• [待完成]
1. 在这篇育儿短文中,邻居夸女孩漂亮时,母亲当着女孩的面是怎么回答的?
2. 请用两句话概括这篇育儿短文。
3. 接着这篇育儿短文最后一句往下写。

• [原始文档]
▬▬▬

你在小孩子面前争吵,你也要在小孩子面前和好。小孩子长大后,他不会怕去面对冲突。他会解决这个冲突。他不会变成唯唯诺诺的人。有些人是为了维持和平,表象和平,然后牺牲自己,过度委屈自己,这种孩子不会存在。

Sometimes you are not able to control and have argument with your spouse in front of the children (I did that a lot of times, shame on me), you have to settle the argument and conflict  in front of the children too. (This is tough) Provide a good role model on handling differences in thoughts to the children, and this will help the children when they grow up. They will be able to handle conflicts, and will not turn out to be a person who dare not to face conflict, who also on the run to avoid the conflicts.

父母无心客气话,小孩受创伤害大。

The example told in the show is quite common in oriental society.. a mother after dressing up her daughter for an outing, when met with a neighbour who after greeting, gave comment, “Your daughter is pretty.” The mother replied in front of the little girl, “No, she is so ugly.” This really kills the girl self esteem.

▬▬▬

• [所给信息]

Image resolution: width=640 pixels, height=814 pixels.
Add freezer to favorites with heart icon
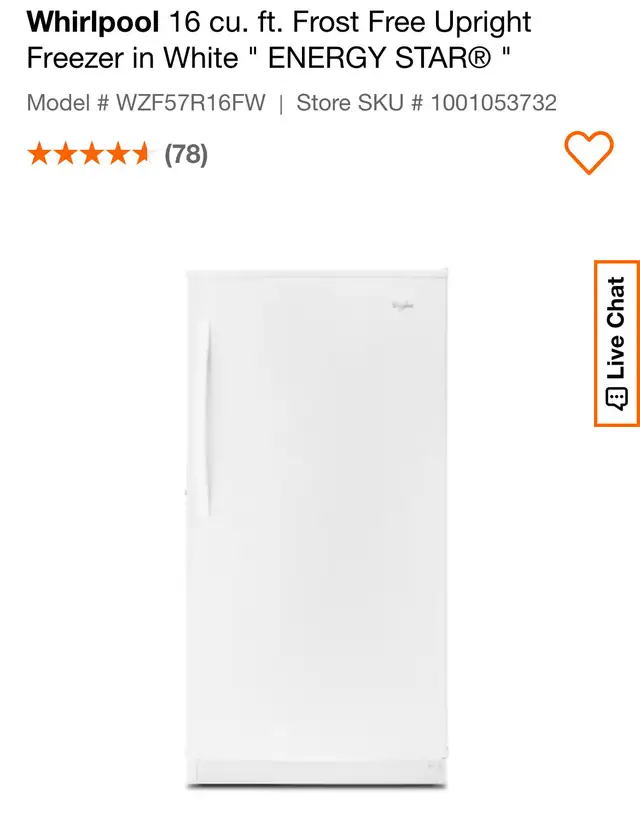589,152
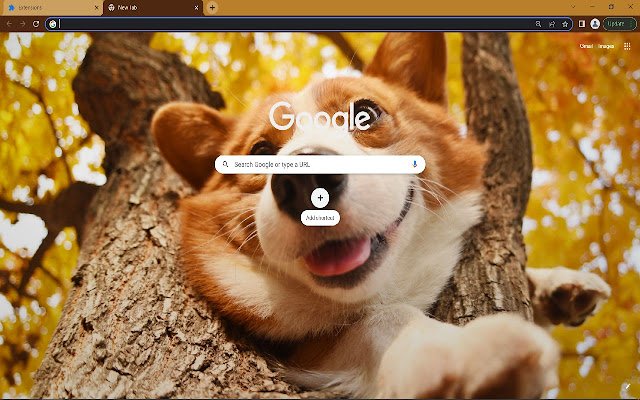Bookmark this tab with the star icon
Viewport: 640px width, 400px height.
[x=565, y=23]
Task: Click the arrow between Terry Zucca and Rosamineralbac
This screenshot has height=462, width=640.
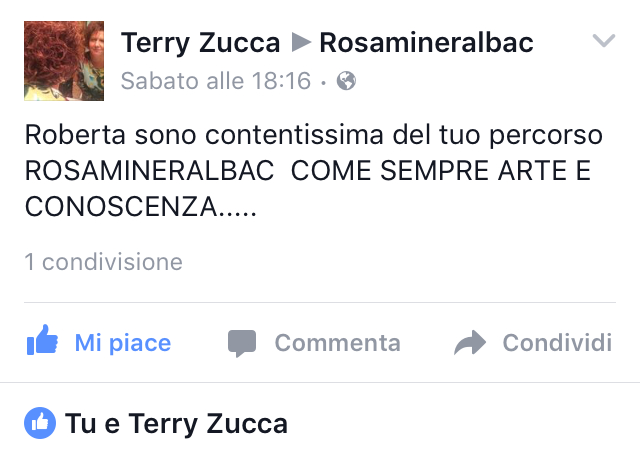Action: tap(302, 42)
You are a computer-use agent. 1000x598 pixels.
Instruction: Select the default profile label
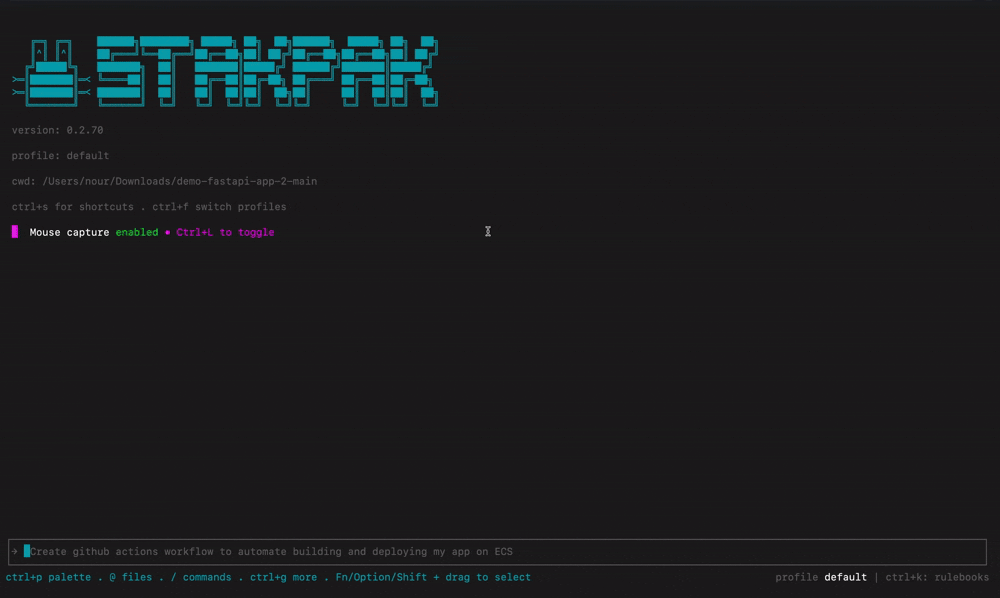click(846, 577)
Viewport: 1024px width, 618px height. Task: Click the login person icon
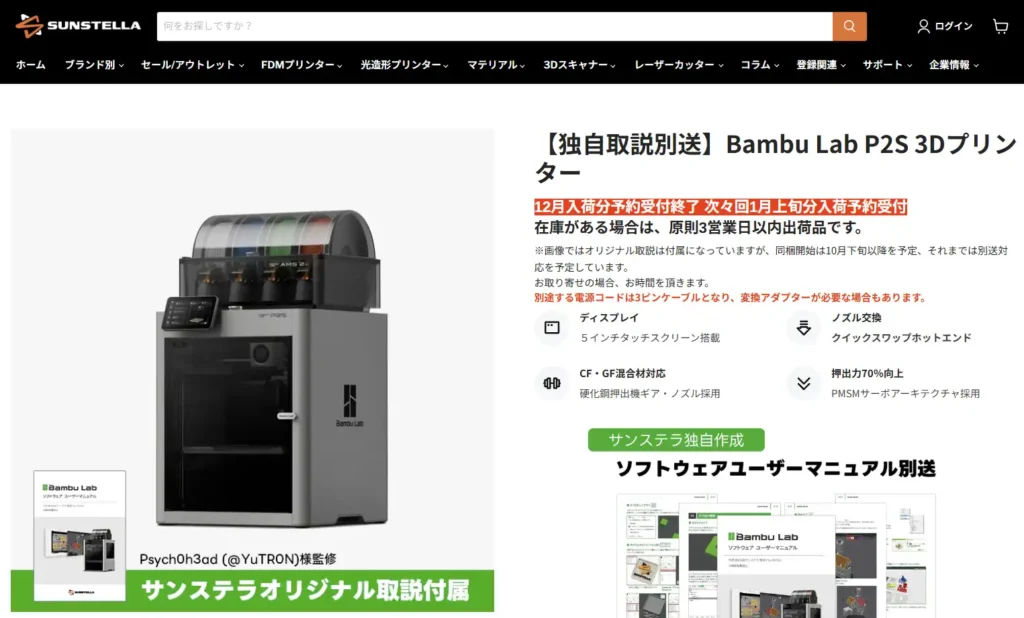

▬▬▬

• [任务答案]
1. 母亲回答说女儿很丑:"No, she is so ugly."

2. 父母如果在孩子面前争吵,也要在孩子面前和好,这样孩子长大后敢于面对并能解决冲突,不会变得唯唯诺诺、一味委屈自己。父母无心的客气话也会深深伤害孩子,比如母亲当着女儿的面对夸奖的邻居说女儿很丑,会打击女孩的自尊心。

3.
小孩该学什么才艺,要先了解小孩能力。两岁的小孩,它可能肌肉的精细程度还没有到那里,你要他去学画画,他的能力没有到那边,他会有挫折感,浇熄他学习的欲望和快乐。

What enrichment class to sign up for young children, first must understand the child’s ability and interest. Example given is like for 2 years old, if their motor skill is not ready yet, sending them to drawing class might make him feel defeated as it’s out of his ability to perform the drawing action. (Truly agree)

教养孩子应用加法,提供多样解决办法。减法教育是什么?告诉你这个不行,这个不行,那个不行。那小孩子还小,他没有办法融会贯通,举一反三,所以他被逼到角落了。加法教育就是:告诉他, 你有另外一个行为,被社会,被家庭接受的行为,可以取代,给他转移。

Instead of telling the children, this cannot do, that cannot do; try to give them other option, like telling them instead of doing so, which is wrong, you can do this. They termed is as “Addition Education” (sorry, direct translation again).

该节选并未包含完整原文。